» What to do: Retype, exactly and with both ends included, the lines below from the one containing "Instruction: Click the" through the end; omit the pictures.

» Task material:
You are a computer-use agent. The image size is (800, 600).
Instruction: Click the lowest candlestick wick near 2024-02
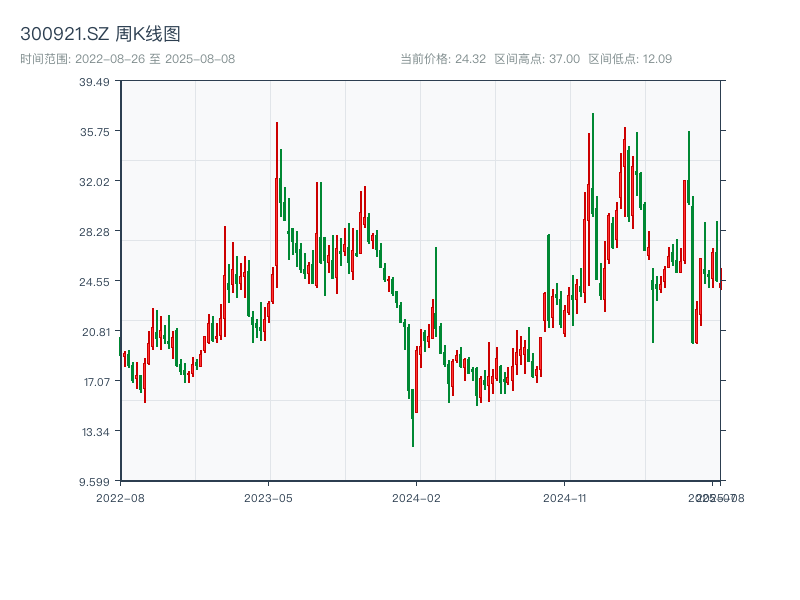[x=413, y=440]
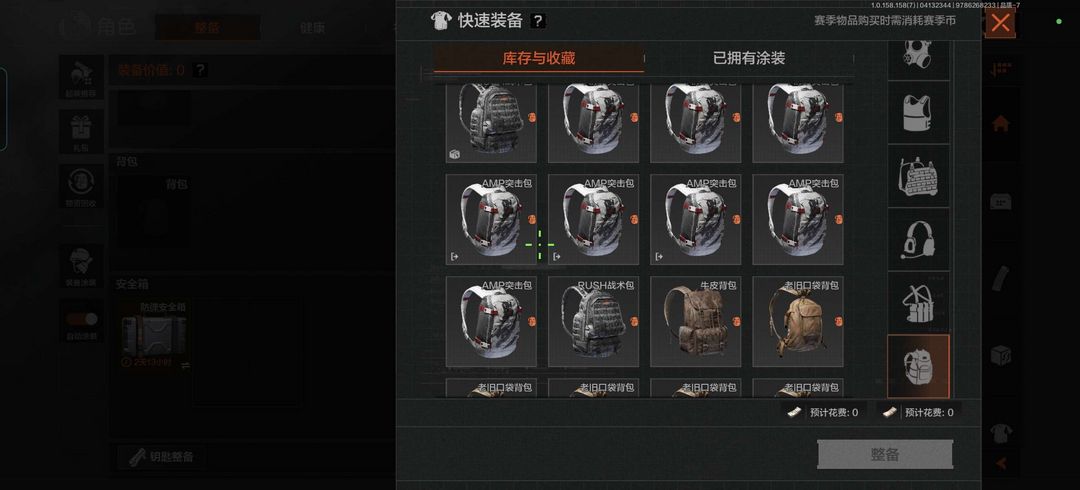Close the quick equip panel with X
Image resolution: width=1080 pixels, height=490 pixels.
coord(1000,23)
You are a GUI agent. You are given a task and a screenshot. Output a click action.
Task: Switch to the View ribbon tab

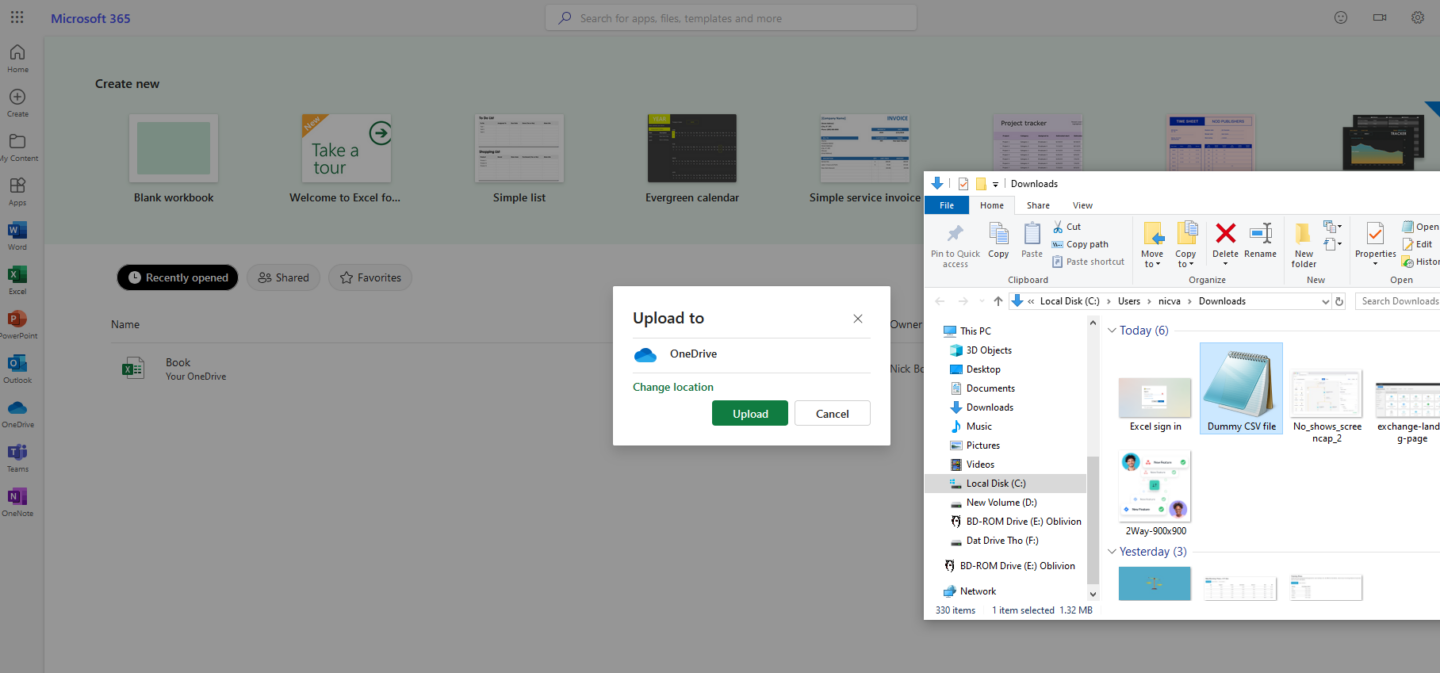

» Reply to the exercise:
Instruction: Click the lowest candlestick wick near 2024-02
[x=413, y=440]
Close the quick equip panel with X
Image resolution: width=1080 pixels, height=490 pixels.
coord(1000,23)
You are a GUI agent. You are given a task and a screenshot. Output a click action.
Task: Switch to the View ribbon tab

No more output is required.